My mother was my oracle during the first six years of childhood, resolving my difficulties and answering my questions. I was happy—very happy! and still look back to those days with indescribable pleasure and satisfaction. I had no tasks. I was not pestered with A.B. C., nor ab. eb. ib. From things my parents chiefly taught me my first lessons, and they have been as durable as life. For days and weeks did I study such lessons. My parents waited till I asked for information, and when it was required it was never denied. The world and the wonders in it formed as it were a heaven to me. I am told I gave but little trouble at this age. In the beautiful fields and wild coppices about Hornsey, as yet un-encroached upon by suburban extension; and by the side of the then solitary banks of the New River, I was always to be found. In cold and wet weather I had a stock of similar lessons in my home. Small live animals were my constant companions; they taught me that love begets love. I did love and delight in them, and when they died I mourned their loss. Every day brought me new information, which my parents perfected. At length the alphabet was mastered, and afterwards spelling, reading, and so forth.
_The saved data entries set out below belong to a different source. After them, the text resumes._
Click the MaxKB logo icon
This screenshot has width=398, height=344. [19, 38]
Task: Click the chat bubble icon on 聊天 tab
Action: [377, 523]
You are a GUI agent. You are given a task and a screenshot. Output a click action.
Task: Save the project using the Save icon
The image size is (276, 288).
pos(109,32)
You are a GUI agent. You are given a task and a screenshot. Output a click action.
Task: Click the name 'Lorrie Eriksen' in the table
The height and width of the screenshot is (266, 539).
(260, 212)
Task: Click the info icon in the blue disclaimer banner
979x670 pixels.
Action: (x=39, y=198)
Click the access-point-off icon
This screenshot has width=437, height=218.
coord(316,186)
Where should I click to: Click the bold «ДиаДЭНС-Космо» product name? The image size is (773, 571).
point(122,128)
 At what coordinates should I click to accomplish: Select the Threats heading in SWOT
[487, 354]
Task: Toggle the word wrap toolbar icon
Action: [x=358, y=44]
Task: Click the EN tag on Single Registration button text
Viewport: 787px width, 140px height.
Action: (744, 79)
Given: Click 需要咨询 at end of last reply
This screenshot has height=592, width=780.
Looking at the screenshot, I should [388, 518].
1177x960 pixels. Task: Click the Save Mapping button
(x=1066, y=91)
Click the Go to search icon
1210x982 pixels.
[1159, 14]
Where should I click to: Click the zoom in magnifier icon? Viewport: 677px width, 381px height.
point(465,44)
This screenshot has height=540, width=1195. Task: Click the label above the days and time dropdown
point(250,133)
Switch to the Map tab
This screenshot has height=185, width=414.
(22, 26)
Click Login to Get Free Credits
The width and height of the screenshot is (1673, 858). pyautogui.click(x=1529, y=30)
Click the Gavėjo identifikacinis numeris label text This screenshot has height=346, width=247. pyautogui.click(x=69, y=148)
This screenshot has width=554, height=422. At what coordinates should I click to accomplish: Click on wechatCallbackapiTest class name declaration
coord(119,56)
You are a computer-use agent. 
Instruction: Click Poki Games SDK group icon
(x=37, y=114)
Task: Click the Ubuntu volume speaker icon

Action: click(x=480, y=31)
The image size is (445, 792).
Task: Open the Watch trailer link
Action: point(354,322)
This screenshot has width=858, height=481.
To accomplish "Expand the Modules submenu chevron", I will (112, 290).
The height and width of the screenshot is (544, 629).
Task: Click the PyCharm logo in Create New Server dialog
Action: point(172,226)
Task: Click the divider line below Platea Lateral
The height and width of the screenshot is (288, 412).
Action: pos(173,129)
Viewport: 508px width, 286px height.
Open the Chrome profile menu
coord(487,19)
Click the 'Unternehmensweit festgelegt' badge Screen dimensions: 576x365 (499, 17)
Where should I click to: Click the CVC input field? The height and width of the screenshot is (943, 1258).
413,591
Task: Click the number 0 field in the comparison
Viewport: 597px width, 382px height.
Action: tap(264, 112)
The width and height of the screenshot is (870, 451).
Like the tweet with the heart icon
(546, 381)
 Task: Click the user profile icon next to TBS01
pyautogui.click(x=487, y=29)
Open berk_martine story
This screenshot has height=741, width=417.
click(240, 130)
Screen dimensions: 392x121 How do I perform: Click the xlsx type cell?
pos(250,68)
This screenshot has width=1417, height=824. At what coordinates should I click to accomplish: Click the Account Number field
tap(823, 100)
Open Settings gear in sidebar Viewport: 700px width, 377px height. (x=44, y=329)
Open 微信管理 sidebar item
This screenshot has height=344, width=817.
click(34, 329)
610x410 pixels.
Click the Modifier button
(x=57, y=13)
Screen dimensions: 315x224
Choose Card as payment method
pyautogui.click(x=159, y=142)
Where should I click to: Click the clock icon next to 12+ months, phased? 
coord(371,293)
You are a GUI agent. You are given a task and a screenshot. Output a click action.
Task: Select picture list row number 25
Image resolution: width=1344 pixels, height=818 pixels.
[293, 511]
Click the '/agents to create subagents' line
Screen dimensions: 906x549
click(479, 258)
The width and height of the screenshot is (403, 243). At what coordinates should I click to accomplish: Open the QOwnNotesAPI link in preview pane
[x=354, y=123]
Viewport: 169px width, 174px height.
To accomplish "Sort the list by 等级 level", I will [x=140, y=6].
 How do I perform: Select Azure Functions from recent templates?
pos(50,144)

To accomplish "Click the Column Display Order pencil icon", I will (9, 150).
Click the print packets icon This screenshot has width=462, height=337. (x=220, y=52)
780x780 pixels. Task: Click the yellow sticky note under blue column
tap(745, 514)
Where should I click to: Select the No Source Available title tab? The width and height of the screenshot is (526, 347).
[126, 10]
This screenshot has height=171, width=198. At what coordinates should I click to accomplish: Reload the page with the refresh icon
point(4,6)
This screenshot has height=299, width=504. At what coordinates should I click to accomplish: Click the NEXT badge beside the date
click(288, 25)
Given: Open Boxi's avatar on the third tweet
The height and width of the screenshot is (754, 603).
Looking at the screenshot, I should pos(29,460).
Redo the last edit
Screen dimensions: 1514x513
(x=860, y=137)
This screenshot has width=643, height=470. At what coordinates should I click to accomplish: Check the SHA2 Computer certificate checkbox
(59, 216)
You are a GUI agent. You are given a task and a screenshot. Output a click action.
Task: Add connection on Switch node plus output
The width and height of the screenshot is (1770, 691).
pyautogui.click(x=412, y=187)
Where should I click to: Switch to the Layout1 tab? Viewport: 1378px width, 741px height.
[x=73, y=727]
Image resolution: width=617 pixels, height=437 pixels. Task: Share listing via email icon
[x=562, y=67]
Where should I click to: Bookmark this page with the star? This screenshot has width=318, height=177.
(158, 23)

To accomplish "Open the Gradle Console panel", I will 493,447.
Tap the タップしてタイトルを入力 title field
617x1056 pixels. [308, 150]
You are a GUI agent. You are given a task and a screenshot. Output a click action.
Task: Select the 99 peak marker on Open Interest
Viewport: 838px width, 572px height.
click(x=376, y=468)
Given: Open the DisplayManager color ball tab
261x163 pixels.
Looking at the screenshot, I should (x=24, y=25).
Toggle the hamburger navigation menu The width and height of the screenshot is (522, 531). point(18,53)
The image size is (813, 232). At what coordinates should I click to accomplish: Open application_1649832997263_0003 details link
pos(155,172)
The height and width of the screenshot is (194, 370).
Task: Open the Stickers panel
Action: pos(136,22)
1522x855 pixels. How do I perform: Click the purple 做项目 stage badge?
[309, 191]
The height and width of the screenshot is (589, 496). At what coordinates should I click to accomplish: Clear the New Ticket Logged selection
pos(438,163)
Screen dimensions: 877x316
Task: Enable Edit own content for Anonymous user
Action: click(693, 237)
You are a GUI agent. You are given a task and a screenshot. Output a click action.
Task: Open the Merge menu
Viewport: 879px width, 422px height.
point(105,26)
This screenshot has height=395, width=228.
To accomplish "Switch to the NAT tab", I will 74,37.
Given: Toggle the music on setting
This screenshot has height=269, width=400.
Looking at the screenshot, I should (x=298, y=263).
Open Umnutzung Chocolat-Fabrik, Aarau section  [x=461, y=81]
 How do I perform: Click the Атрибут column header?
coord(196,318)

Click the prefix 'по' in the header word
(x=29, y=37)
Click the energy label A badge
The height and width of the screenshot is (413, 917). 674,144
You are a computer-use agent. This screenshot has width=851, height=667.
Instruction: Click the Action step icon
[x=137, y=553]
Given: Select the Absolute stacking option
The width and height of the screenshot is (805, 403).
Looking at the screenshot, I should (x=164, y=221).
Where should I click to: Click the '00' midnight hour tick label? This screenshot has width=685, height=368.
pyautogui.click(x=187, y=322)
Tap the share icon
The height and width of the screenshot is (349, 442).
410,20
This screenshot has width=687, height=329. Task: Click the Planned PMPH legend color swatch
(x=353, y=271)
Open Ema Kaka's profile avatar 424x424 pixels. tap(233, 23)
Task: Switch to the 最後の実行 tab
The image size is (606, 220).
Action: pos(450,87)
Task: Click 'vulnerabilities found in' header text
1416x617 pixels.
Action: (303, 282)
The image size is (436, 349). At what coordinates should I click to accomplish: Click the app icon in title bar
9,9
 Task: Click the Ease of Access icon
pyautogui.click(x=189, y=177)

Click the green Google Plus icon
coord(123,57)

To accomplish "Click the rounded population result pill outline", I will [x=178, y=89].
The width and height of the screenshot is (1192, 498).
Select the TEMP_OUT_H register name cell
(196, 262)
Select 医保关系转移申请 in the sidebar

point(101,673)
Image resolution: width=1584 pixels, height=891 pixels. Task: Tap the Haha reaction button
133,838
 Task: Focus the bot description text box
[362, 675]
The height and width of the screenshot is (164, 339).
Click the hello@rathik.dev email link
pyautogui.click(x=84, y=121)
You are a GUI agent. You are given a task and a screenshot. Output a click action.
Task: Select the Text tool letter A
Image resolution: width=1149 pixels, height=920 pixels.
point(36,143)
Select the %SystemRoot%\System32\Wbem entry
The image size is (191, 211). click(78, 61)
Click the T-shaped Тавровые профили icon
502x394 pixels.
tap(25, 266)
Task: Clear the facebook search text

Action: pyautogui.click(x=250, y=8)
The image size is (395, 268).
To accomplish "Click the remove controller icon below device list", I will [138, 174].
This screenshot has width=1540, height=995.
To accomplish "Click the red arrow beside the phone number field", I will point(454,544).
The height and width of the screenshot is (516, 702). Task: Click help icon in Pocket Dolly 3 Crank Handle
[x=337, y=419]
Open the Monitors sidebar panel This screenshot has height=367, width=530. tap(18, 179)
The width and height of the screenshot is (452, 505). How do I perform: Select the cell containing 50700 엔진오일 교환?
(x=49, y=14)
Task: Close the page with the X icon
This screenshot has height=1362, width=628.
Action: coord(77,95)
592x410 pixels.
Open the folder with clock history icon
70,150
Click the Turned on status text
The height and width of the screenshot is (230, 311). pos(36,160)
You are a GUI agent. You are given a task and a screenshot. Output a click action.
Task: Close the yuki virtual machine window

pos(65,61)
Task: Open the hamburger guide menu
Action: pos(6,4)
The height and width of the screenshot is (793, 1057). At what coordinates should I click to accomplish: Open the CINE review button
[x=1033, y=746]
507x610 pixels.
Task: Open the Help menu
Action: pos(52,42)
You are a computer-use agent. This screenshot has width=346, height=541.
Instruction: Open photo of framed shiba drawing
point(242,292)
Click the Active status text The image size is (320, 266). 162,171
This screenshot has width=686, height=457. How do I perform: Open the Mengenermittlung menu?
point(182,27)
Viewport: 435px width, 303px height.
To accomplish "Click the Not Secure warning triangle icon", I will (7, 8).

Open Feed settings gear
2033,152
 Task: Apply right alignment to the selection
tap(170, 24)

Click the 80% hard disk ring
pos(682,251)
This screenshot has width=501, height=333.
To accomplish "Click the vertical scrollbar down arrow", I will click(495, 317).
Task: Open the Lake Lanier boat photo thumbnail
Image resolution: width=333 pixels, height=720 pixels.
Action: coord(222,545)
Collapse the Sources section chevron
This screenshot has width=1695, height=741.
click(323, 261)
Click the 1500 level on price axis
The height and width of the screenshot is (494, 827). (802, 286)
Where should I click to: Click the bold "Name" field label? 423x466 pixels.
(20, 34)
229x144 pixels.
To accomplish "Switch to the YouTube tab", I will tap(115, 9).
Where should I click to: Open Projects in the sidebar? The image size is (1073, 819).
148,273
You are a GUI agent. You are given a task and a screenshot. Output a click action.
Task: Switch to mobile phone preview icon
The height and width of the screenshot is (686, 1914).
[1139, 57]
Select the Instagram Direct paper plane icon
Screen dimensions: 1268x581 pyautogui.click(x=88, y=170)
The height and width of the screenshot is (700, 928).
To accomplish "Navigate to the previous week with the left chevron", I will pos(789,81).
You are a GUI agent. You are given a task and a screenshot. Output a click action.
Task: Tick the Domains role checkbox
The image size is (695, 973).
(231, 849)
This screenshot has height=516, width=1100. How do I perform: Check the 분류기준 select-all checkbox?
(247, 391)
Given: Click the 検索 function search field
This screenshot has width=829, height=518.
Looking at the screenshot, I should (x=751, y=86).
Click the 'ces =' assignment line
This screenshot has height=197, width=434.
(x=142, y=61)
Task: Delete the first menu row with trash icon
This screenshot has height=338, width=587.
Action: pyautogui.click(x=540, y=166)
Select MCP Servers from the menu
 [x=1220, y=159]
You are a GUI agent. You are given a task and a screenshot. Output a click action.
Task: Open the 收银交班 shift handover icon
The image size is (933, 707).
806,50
My mind being thus previously filled with ideas, the acquirement of words and abstract terms became less irksome, and I cannot remember that thus far it cost me any trouble, much less pain. Information of every kind fit for childhood then really gave me pleasure. No doubt I am greatly indebted to my parents for their judicious management. My father always in the evening, took great pains to explain things to me; he nurtured but never crammed; he knew when to teach and when to let alone. Unfortunately, through very peculiar circumstances, I was removed from the immediate care and superintendence of both parents rather early in life; and, at an age the most dangerous, was left to grapple nearly alone with the wide world and the beings in it, with little of either parental guidance. It was then I saw the immense importance and advantage of early impressions. To me they were of incalculable benefit, and no doubt led, when I became a man, to the thoughts which ended in the development and practical working of the Infant System and method of education.

1. What did the author think about other children during his childhood?

2. What does the author think of God?

3. As a child, what was the author’s attitude towards animals?

4. Which of the following statements is/are TRUE about the author?
1) He did not have any friends while growing up.
2) He lived in an isolated neighbourhood while growing up.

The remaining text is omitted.